**ACTIVITY**
Write out each entry word for word.

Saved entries
>>>

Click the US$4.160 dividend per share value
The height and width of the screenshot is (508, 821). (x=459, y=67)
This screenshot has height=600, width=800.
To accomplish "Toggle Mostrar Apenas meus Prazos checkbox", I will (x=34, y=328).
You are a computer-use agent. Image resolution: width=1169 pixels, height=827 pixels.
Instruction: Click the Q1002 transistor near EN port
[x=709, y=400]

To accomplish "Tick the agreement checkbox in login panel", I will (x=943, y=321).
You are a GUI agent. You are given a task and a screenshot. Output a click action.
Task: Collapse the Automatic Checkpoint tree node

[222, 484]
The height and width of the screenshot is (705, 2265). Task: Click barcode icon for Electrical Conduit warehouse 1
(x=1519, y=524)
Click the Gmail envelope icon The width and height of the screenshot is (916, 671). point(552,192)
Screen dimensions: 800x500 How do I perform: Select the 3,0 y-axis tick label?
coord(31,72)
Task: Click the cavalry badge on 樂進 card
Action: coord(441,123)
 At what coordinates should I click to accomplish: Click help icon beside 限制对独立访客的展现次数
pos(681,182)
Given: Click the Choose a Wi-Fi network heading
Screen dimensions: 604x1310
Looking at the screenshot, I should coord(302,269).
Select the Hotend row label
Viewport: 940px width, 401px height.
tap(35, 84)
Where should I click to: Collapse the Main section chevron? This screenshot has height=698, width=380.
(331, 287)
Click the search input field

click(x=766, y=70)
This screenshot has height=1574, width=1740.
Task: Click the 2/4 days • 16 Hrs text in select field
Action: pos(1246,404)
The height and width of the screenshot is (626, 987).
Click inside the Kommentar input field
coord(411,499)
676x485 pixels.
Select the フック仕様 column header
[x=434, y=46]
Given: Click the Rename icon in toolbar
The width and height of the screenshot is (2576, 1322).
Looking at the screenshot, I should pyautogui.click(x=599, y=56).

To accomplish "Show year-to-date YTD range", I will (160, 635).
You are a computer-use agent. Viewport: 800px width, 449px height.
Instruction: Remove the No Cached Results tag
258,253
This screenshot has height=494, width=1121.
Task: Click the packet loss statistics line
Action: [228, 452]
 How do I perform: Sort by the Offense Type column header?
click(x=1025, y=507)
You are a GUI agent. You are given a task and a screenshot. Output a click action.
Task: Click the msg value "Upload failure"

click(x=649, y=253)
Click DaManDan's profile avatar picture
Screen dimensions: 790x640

<<<

**RESULT BELOW**
Click the US$4.160 dividend per share value
The height and width of the screenshot is (508, 821). (x=459, y=67)
This screenshot has height=600, width=800.
To accomplish "Toggle Mostrar Apenas meus Prazos checkbox", I will (x=34, y=328).
You are a computer-use agent. Image resolution: width=1169 pixels, height=827 pixels.
Instruction: Click the Q1002 transistor near EN port
[x=709, y=400]

To accomplish "Tick the agreement checkbox in login panel", I will (x=943, y=321).
You are a GUI agent. You are given a task and a screenshot. Output a click action.
Task: Collapse the Automatic Checkpoint tree node

[222, 484]
The height and width of the screenshot is (705, 2265). Task: Click barcode icon for Electrical Conduit warehouse 1
(x=1519, y=524)
Click the Gmail envelope icon The width and height of the screenshot is (916, 671). point(552,192)
Screen dimensions: 800x500 How do I perform: Select the 3,0 y-axis tick label?
coord(31,72)
Task: Click the cavalry badge on 樂進 card
Action: coord(441,123)
 At what coordinates should I click to accomplish: Click help icon beside 限制对独立访客的展现次数
pos(681,182)
Given: Click the Choose a Wi-Fi network heading
Screen dimensions: 604x1310
Looking at the screenshot, I should coord(302,269).
Select the Hotend row label
Viewport: 940px width, 401px height.
tap(35, 84)
Where should I click to: Collapse the Main section chevron? This screenshot has height=698, width=380.
(331, 287)
Click the search input field

click(x=766, y=70)
This screenshot has height=1574, width=1740.
Task: Click the 2/4 days • 16 Hrs text in select field
Action: pos(1246,404)
The height and width of the screenshot is (626, 987).
Click inside the Kommentar input field
coord(411,499)
676x485 pixels.
Select the フック仕様 column header
[x=434, y=46]
Given: Click the Rename icon in toolbar
The width and height of the screenshot is (2576, 1322).
Looking at the screenshot, I should pyautogui.click(x=599, y=56).

To accomplish "Show year-to-date YTD range", I will (160, 635).
You are a computer-use agent. Viewport: 800px width, 449px height.
Instruction: Remove the No Cached Results tag
258,253
This screenshot has height=494, width=1121.
Task: Click the packet loss statistics line
Action: [228, 452]
 How do I perform: Sort by the Offense Type column header?
click(x=1025, y=507)
You are a GUI agent. You are given a task and a screenshot. Output a click action.
Task: Click the msg value "Upload failure"

click(x=649, y=253)
Click DaManDan's profile avatar picture
Screen dimensions: 790x640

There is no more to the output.